I admit, I was once a PC gamer. At the risk of dating myself, I was a PC gamer back in the days when knowing your way around a config.sys file wasn't just a smart idea, in many cases, it was a necessity. That's what really got me into console gaming; it was nice to know that you could just slap a game into the console and start it up and it would run. Red Ring of Death
notwithstanding, that was the case. But now, PC gaming may get that same kind of reliability with Steam's Big Picture.
Steam's Big Picture mode is, essentially, just what it says. It looks to provide a way for users to hook their computers to their televisions, and then route games from Steam to their televisions. It's Steam, just on an appropriately-sized monitor.
The idea of hooking a computer up to a television and using it as an unusually large monitor isn't new. It's been around since at least Halloween: H20
came out. But getting a fairly major package like Steam onto a television screen? Now that's a bit new.
Getting things like Steam on televisions isn't easy, as there are issues of resolution to work around as well as issues of connectivity. I tried such an approach myself with limited success, hooking an Acer Aspire to my television with the aid of an HDMI / PC video cable, and though it's rather nice, the biggest problem is one of connectivity in controls. Trying to work a mouse on the arm of my armchair--even a wireless mouse--isn't the most comfortable thing, and slinging a wireless keyboard across my legs isn't much better.

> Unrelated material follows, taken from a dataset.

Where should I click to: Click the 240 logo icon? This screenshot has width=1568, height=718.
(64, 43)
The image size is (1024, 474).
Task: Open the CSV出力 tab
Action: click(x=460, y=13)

Still though, looking at some of the games out there--Sins of A Solar Empire
, or even EVE Online--makes me long for that big-screen experience, and it becomes clear why making the jump to living rooms is important for PC gaming.
Steam's Big Picture may not make PC gaming the next big console, at least not by itself, but it may well represent that all important first step into making it the next big thing. PC gaming's advance could use a little fire under it, and making it as easy to use as console gaming? Now that's a start to get behind.